Tuesday, January 22, 2008

35th Anniversary of Roe v. Wade

Blog for Choice Day

Today marks the 35th anniversary of Roe v. Wade, the landmark U.S. Supreme Court decision that gave women a right to safe, legal abortion. On January 22, 1973 the court issued its decision by a 7 to 2 majority. If Roe were being argued today would it receive the same majority support? The answer is probably not.

One of the reasons I'm so excited about being involved with First Freedom First is because it's a campaign that supports reproductive justice. First Freedom First believes that all Americans must be free to make choices concerning their reproductive health in keeping with their personal beliefs.

Opponents of reproductive freedom often seek legislation based on their own religious doctrines. Creating laws that are grounded in religious belief, however, conflicts with the separation of church and state and compromises our religious liberty. We must be allowed to live our lives according to our own beliefs.

I’ve been a feminist all my life, and a feminist activist for more than two decades now.
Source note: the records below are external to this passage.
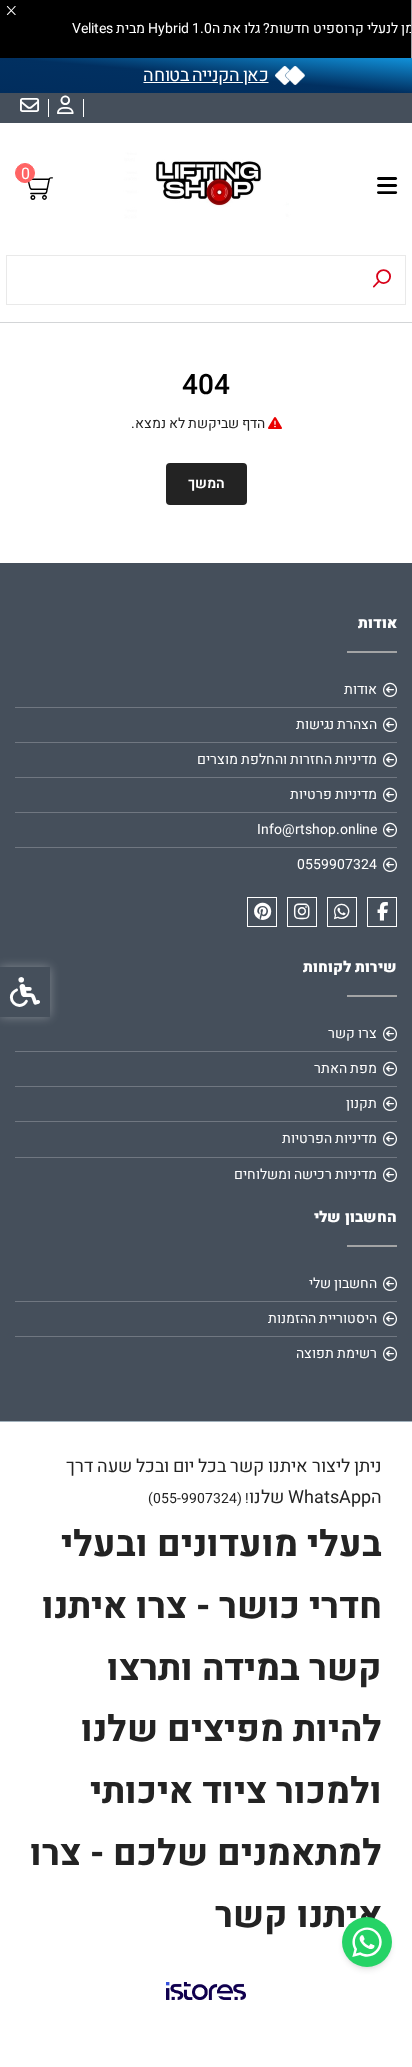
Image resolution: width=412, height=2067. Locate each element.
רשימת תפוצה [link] (336, 1353)
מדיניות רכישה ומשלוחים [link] (305, 1174)
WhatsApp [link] (329, 1497)
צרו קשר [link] (352, 1033)
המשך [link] (206, 483)
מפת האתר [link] (345, 1068)
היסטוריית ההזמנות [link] (322, 1318)
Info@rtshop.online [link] (317, 829)
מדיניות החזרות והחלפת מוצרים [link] (287, 759)
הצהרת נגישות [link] (336, 724)
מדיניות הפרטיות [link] (329, 1138)
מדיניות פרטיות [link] (333, 794)
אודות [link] (360, 689)
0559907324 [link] (337, 864)
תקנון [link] (361, 1103)
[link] (367, 1942)
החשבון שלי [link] (343, 1283)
I’ve been on the front line at clinics defending a woman’s right to make this personal decision, and I can assure you that at no time have I ever witnessed an anti-abortion advocate waving a medical journal telling the women entering the clinics, or the doctors inside, that they are practicing bad medicine. They wave Bibles. They read scripture. They tell the women they are committing a sin against God. Opponents often, and regularly, couch their objections to abortion in religious language.

At the center of the abortion debate are important questions of ethics and beliefs. Such questions are sometimes difficult, and ultimately will be resolved by individuals in accordance with the dictates of their own conscience. In many cases, the dictates of a person’s conscience will be influenced by their religious beliefs. Religious liberty is a basic right guaranteed to all Americans by the First Amendment. To take away a woman’s right to make personal decisions about her body is to deny her basic right to religious freedom.

3 comments:

Fran said...

Bravo! You know how I feel, I believe you read and commented on my recent abortion post.

This is very well done and Roe v. Wade must not fall.

It is my body, my business. If I don't want to have an abortion, I do not have to.

If you want to, who am I to stop you?

And honestly, nothing I know after years of prayer and study have shown me a Jesus that would be standing in front of the clinic shaming and hurting people with words and accusations, let alone bombs and guns.

Mary Ellen said...

The sad thing is, these people who go in front of the clinics praying and yelling at the women going in, don't realize that the free women's clinics offer more than abortion. Many are poor women who have no insurance and that is the only place they can get a pap smear or birth control to keep them from getting pregnant in the first place. They judge every woman who walks in...and when they do that, they are hurting those who they profess to love.

I also saw a story where an anti abortion group sent plastic fetuses in the mail to women with a message about the anniversary of Roe vs.Wade. Can you imagine how devastating that would be to a woman after they've lost a child, either to abortion or miscarriage? What's wrong with these people?

Anonymous said...

So well said, BAC! I like how you tied this into our fundamental freedoms.